→ PROMPT
Somewhere below is a line with "Select the Farbkalibrierung sidebar item" and, later, a line with "Image resolution: width=1200"; repeat those two lines and all the lines between them, exactly as they are.

→ DATASET RECORDS
• • • •
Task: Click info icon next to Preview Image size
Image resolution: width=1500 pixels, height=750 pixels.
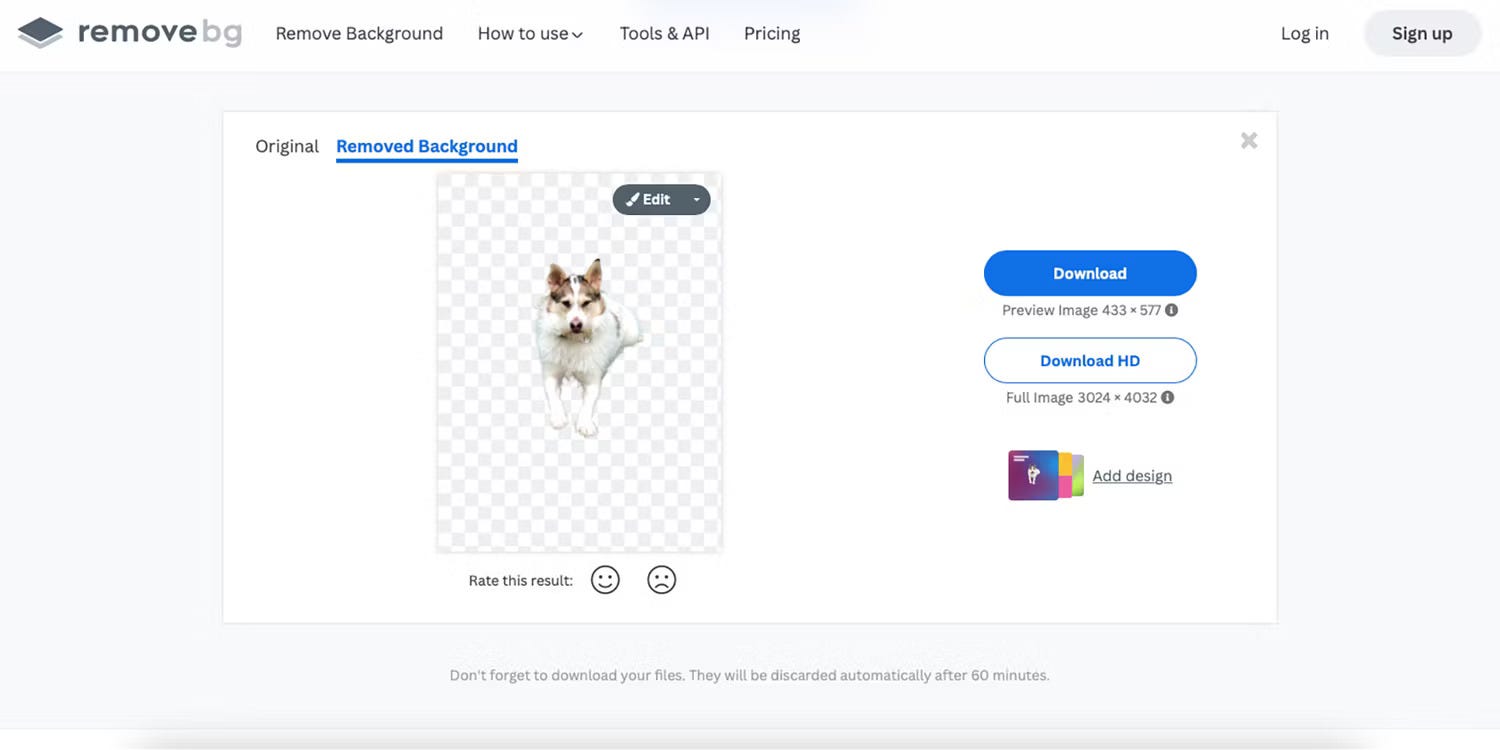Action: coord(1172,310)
• • • •
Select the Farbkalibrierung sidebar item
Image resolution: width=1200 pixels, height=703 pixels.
• • • •
→ COMPLETED EXERCISE
Select the Farbkalibrierung sidebar item
Image resolution: width=1200 pixels, height=703 pixels.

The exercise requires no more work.